Welcome to fourwindsflutes.com,
an exciting new world flute website in which I share my knowledge and expertise gleaned from a whole lifetime of studying, playing and making four unique and distinctive world flutes from far-flung corners of the globe:
The Japanese Shakuhachi – The East Wind
The Romanian Pan Flute – The North Wind
The Indian Bansuri – The South Wind
The Native American Style Flute, or Love Flute – The West Wind
Sincerely, David Osborn
The information that I will share with you here about these four unique world flutes is at once practical and relevant as well as frank and candid. Wherever possible, I will try to present this information to you in an experiential manner, as I lived it and encountered it over a lifetime of making and playing world flutes. Whether your interest is primarily in making and crafting world flutes, or in playing them as a performer, or simply as an amateur who wants to relax, unwind and plumb the deeper sonic aspects of your being, it’s all here, in one great website!
DEDICATED TO MY BELOVED FATHER, DAVID L. OSBORN
How My Great World Flute Adventure Got Started
This website is dedicated to my beloved father, David L. Osborn, for a very special reason: He was the one who got me started on my great world flute adventure. My mother was the more musically inclined of my two parents; she had a good voice, and sang in a number of choirs. My father, on the other hand, couldn’t carry a tune to save his life! But one thing he could do was blow on beer bottles – and when I was only four years old, he taught me how to get virtually every sound possible out of an empty beer bottle, overblowing on it to get all the overtones or partials. After that, playing flutes was something that came naturally to me, as they say that whatever you learn that early on in life stays with you forever, and can never be taken from you. I don’t know if you believe in reincarnation and past lives, but I have definitely had experiences playing world flutes that have led me to believe that I have been a flutist in many past lifetimes – and my dad was merely the one who initiated me as a flutist in this life.
My father was a career diplomat and ambassador, and his work took us all over the world as a family. I spent many of my formative years, which were very crucial for me in my musical development, in Japan – in fact, I was born there, in Tokyo. I was naturally drawn to the flute, and taught myself to play the silver flute well enough to play it in my high school’s concert band. It was also in high school that I got started on the Shakuhachi when my servants gave me a cheap Shakuhachi as a Christmas present. Heck – right down the hill from where we lived was a big bamboo warehouse, and the temptation to go down there to buy some bamboo and start tinkering with it to make flutes was absolutely irresistible.

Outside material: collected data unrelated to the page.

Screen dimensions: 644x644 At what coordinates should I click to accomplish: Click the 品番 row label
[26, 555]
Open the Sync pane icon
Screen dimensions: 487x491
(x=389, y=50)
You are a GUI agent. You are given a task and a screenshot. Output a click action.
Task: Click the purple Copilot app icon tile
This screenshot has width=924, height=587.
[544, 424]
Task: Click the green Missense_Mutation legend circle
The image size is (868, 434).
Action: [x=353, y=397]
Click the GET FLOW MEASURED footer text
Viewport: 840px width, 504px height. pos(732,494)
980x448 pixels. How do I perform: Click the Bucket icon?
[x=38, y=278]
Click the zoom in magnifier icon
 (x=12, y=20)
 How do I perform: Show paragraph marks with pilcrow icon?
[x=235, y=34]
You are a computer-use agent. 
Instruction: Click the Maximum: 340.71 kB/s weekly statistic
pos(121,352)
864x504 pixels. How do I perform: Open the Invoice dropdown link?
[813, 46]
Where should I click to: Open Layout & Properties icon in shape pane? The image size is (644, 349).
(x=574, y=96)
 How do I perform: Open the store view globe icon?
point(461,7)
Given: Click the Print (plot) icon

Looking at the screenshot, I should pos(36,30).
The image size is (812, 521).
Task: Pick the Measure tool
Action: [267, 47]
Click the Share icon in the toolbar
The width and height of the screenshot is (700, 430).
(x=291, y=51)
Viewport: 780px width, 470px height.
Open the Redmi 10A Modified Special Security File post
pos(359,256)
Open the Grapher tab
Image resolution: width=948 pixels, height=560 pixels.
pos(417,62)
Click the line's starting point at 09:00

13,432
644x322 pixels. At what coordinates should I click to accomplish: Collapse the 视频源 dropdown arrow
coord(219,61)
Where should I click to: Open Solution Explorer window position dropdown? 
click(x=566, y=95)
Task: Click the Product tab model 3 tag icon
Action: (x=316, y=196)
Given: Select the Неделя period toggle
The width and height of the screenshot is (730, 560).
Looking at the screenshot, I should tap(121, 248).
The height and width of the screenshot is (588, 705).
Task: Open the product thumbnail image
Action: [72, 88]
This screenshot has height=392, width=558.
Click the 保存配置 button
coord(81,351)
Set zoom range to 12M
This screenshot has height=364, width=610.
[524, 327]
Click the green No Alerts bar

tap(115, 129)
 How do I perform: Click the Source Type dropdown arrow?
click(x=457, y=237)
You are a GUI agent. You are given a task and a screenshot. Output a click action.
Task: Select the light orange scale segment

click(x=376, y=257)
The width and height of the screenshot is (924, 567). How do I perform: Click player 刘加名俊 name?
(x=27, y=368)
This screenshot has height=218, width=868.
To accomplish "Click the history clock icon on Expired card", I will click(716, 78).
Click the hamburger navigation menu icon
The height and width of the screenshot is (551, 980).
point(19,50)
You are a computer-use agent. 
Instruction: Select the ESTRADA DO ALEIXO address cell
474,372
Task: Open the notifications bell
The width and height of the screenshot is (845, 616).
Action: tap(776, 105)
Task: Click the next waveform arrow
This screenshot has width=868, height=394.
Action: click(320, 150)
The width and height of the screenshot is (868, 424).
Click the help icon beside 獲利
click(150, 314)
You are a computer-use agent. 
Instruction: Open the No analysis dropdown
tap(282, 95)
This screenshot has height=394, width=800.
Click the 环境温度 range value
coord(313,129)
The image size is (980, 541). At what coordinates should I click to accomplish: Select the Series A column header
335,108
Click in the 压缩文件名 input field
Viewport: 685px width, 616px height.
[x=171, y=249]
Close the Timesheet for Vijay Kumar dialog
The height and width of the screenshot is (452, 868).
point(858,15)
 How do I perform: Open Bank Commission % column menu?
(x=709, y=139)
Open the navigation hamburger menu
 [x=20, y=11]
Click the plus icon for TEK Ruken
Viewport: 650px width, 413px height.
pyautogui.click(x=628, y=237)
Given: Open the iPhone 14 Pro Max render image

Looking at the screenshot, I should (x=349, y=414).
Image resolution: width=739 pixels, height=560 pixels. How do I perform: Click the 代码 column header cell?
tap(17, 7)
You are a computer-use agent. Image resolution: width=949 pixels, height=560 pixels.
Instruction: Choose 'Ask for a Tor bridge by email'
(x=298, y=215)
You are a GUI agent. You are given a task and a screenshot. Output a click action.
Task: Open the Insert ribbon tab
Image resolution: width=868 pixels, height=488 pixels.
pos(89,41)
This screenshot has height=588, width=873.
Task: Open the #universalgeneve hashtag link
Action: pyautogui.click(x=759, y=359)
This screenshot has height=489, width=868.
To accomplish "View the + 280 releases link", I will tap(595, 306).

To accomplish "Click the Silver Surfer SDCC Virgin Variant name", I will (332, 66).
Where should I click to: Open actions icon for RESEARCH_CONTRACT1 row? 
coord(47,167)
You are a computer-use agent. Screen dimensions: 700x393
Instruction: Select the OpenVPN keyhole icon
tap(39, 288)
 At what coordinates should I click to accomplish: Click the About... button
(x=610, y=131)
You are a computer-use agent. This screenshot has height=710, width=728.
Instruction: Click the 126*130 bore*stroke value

I remember the very first bamboo flute I made – it was an open, end-blown flute like the Shakuhachi, but it was of my own spontaneous and original design. I remember that I had a particularly ingenious solution for finding out where to put the finger holes: I got a bucket full of water and put the foot or lower end of the flute right down on the water’s surface, so a seal was formed, then I played the note that resulted; then, I started sliding the flute deeper into the water, bit by bit, until its pitch rose by a full step, and marked the spot. That’s where I put the first finger hole, to produce the “Re” to the fundamental “Do” – and then I extrapolated or “guesstimated” the subsequent finger hole positions from there.
After I had taken up the flute, my dad took me aside one evening and confided to me that he had always loved the soothing, peaceful sound of the flute, a sound that was so close to Nature. He also confided to me that, if he had been gifted with musical ability, he would certainly have decided to take up the flute like I did. Everyone loved my dad, and my sister once remarked, after my father’s passing, that he was “everyone’s favorite person”. Dad had a deep, abiding love for learning all he could about other nations, peoples and cultures – he was a lifelong student of Life. Visiting Japanese dignitaries would often tell us how my father really connected with the “kokoro” or heart and soul of Japanese life and culture. Indeed, that was dad’s way – he was a bridge builder, and a lover of life, and in this, I have tried my best to follow his inspiration and example. It is with great love and respect that I dedicate this website to the great guy who started it all – my dear, beloved father, David L. Osborn.